Mā te mahi tahi a ngā hunga pāpāho ngā taputapu reo Māori e whanake Media collaboration to develop Māori language tools

11 Sep 2024
Ngā Taonga has entered a new collaboration with Te Hiku Media and Radio New Zealand to develop Māori language tools

Media collaboration to develop Māori language tools

Te Reo Irirangi o Te Hiku o Te Ika (Te Hiku Media), Radio New Zealand (RNZ) and Ngā Taonga Sound & Vision have entered into a new collaboration to further develop bilingual transcription and speech recognition for te reo Māori and New Zealand English.

In a first for the public media organisation, RNZ has agreed to supply archival radio broadcasts to the iwi-led charitable trust to support its groundbreaking natural language processing tools. Ngā Taonga, the audiovisual archive of Aotearoa, which cares for the RNZ archive, is providing support to ensure the recordings are cared for and handled appropriately.

Natural language processing is a branch of artificial intelligence (AI) that uses machine learning (ML) technology. Machine learning is the science of developing algorithms and statistical models to perform complex tasks such as automatic speech recognition (ASR).

Te Hiku Media, as part of its Papa Reo data science project, has been developing tools that can transcribe te reo Māori, give pronunciation feedback, and turn text into speech.

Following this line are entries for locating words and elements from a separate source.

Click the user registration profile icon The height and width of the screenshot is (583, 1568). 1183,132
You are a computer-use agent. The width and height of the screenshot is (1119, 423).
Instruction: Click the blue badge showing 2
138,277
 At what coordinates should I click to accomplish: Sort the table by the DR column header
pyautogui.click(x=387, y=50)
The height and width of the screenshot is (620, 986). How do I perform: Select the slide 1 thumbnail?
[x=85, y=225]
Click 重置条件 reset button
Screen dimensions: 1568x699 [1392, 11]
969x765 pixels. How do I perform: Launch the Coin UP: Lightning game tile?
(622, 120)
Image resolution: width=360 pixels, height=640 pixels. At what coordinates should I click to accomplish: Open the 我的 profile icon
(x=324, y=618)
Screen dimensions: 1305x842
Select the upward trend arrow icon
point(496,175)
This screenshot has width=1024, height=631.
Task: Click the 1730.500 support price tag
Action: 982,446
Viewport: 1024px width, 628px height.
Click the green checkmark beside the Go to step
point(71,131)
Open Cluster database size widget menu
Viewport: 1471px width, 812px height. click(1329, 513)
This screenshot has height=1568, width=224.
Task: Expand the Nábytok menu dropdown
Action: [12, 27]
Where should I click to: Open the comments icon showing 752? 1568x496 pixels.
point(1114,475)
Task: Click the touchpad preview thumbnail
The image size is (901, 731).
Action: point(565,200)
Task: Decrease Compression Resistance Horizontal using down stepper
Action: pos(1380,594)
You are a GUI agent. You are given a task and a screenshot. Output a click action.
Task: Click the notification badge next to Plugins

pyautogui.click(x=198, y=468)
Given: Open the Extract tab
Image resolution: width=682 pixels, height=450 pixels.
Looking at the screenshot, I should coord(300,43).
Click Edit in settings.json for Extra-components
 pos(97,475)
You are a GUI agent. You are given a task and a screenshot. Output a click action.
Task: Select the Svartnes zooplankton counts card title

This has expanded to include NZ English and work has begun on sister languages to te reo Māori, such as, ‘ōlelo Hawai’i. The goal of using the RNZ material is to train the tools to recognise a wider spectrum of speech, dialects and accents.

Te Hiku Media CEO Peter-Lucas Jones said: “Our tools already outperform attempts by major tech companies at te reo Māori ASR, with an accuracy of 92%. This accuracy and overall quality are directly related to the quality of the data, the quality of our relationships, and the Māori language and data science capabilities of our team. This collaboration reflects all of these things, with our three organisations spending time building trust and understanding in our relationship and demonstrating our commitment to quality te reo Māori outcomes and data sovereignty.”

Te Hiku Media has been recognised globally as an advocate for Indigenous data sovereignty and community-led data science. Ngā Taonga and RNZ have put in place some strict parameters in terms of Te Hiku Media's use of the archival material.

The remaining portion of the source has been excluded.